Shadow inventory – the collection of homes that are either in the foreclosure process but haven’t been sold yet, or are being kept off the market because of low prices and market uncertainty – has grown tremendously over the past five years. While foreclosures have broken records – with over one million foreclosures in 2010 alone – the amount of homes that haven’t even been put up for auction or even repossessed at all is far greater.
Now, evidence shows it may actually be shrinking.
S&P, the credit rating bureau that is now infamous for last week’s downgrade of the American government, revealed a report stating that the shadow inventory lingering in the nation’s closet would now take just 47 months to clear out at present levels – down from the previous level of 52 months.
Five months may not seem like a lot, but it represents a 9.6% reduction from the peak. Furthermore, it is the first decline in the shadow inventory rate on a quarterly basis in years.
Not surprisingly, Florida and California have the highest shadow inventory rates in the country, followed by Illinois, New York, and Texas. At the opposite end of the spectrum, Wyoming has the lowest inventory rate, followed by the Dakotas and Alaska. Right in the middle are Connecticut and Oregon.
Shadow inventory is important for two reasons. The first reason is that it depresses home values because of the sheer number of homes in default and in foreclosure in given area. All things considered equal, a home in a neighborhood weighed down by delinquent homes will have its home value depressed compared to an identical house in a healthy neighborhood.
The second reason is more psychological. These shadow homes are homes that should be foreclosed and sold, but haven’t been.
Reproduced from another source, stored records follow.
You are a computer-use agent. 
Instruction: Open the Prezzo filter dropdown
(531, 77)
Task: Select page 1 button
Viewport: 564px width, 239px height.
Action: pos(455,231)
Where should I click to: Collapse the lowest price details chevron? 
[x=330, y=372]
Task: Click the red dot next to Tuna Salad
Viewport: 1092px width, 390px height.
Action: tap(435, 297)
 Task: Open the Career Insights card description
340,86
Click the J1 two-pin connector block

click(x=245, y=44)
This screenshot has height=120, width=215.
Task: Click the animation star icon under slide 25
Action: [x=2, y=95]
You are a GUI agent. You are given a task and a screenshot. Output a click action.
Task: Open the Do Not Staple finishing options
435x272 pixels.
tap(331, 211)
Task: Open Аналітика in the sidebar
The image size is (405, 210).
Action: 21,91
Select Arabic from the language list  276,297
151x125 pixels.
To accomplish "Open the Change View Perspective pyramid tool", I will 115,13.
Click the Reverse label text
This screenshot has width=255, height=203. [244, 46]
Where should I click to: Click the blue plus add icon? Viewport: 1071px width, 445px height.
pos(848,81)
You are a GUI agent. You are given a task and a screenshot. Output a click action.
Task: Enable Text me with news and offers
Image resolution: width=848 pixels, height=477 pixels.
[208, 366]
This generates an incredible amount of uncertainty in the market, which generates instability and further hinders the recovery of the market.
We are, of course, bullish on the long-term future of the residential real estate market. Shadow inventory will gradually decrease and has probably peaked. Plus, the abundance of super-affordable homes, coupled with low interest rates, makes a combination that will prove too tempting for investors and homebuyers to ignore much longer.


Glad to hear that Arizona is not one of the states with the most shadow inventory. We certainly have a lot of foreclosures but they seem to be put up for sale and cleared out quickly.